Try it
Scan the lines below and report each one containing "Identify" by copying it.
--- Study material Enclosed Below ---
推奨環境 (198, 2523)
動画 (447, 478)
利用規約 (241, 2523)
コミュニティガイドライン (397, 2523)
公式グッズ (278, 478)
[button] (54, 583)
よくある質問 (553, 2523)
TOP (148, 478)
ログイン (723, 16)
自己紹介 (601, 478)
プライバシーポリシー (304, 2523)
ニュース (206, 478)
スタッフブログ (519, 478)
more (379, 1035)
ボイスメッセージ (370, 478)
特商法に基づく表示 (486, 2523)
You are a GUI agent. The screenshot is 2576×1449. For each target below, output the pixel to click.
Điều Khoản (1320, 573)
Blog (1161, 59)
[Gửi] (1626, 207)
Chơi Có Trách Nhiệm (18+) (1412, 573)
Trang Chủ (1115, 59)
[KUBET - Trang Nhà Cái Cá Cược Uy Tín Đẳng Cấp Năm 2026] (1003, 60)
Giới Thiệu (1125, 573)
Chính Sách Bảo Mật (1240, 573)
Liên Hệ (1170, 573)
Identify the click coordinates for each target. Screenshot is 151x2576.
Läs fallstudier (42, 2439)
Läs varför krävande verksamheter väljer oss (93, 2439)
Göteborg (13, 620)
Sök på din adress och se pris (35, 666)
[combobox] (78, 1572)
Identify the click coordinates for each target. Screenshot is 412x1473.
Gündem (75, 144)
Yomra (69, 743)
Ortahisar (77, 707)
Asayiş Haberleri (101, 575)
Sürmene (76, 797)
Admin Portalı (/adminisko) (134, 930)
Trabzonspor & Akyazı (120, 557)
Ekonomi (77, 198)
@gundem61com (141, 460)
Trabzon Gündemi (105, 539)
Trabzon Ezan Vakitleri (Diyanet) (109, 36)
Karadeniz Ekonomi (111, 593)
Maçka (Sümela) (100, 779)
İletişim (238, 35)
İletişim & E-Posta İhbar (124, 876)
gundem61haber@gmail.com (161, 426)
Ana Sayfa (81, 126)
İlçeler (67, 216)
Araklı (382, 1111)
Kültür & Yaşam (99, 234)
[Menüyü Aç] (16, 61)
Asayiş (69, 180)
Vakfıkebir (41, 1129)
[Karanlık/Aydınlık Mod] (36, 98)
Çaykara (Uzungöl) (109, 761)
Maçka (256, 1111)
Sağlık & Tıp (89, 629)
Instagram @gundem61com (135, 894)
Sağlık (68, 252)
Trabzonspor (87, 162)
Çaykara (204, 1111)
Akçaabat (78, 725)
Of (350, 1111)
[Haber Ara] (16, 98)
--- End of Enclosed Study material ---
Solved exercise
Identify the click coordinates for each target. Screenshot is 151x2576.
Identify the click coordinates for each target. Screenshot is 412x1473.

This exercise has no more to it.